Asimismo respalda liderazgos incuestionables: “Le creo todo. Le justifico todo. No lo cuestiono ni lo critico. Para no ‘hacerle el juego’ a ‘los adversarios’, ignoro las pruebas de que el líder miente o manipula información” (¿les suena familiar?). 

El sujeto polarizado -ya sea “ultra” de izquierda o de derecha-  alza una muralla en torno a sí mismo. Dentro agrupa a los que piensan como él; eso le brinda identidad y sentido de pertenencia. Se protege ante un supuesto peligro o amenaza externa, pero en el fondo se trata de un sentimiento tribal en donde la lealtad a un grupo pesa más que la verdad. 

En México encontramos al sujeto polarizado tanto en el oficialismo como en la oposición. La prensa, al hacer coberturas binarias (buenos vs malos) incentiva esta división. Los youtubers e influencers del cuatroteísmo también. Para ambos es más lucrativo polarizar. 

Como consecuencia, si un medio o periodista intenta una cobertura matizada, en donde el gris asoma por encima del blanco y negro, se le acusa de “traidor” o “aliado” de algún bando.  

¿Qué debate público es este, en donde es inconcebible que uno pueda tener posturas a favor y en contra del oficialismo, a favor y en contra de la oposición?  

La polarización horada la calidad democrática. Las y los ciudadanos también desean (deseamos) comprender. La reforma judicial es un evento histórico. Merece más que posturas dogmáticas centradas en “quiénes” la impulsan y no en “qué” impulsa. Ya habrá tiempo de analizarla. 

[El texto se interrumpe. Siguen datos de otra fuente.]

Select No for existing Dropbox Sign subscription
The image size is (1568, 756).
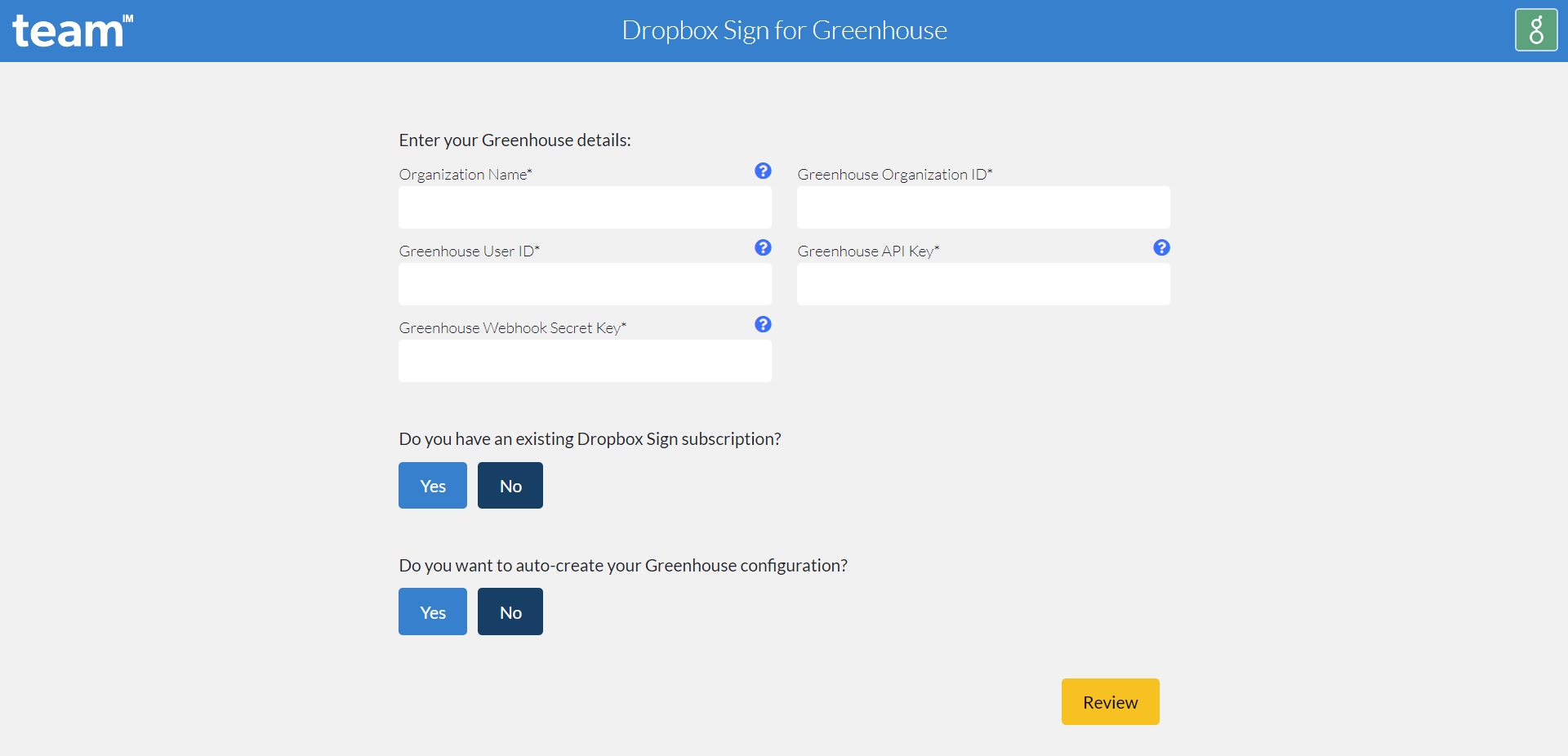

Podemos repetir otros seis años navegando esta ola insurfeable o comenzar a navegar hacia la despolarización. Ciudadanos y políticos. Todos desde nuestra trinchera. 

El manual que refiero, disponible en el enlace bit.ly/sinpolarizar, ofrece un consejo para periodistas aplicable también para cualquiera: “No somos objetivos ni neutrales, pero sí podemos tratar de ser justos”. 

El primero en tomar nota soy yo. Tú, lector, lectora, ojalá también lo hagas.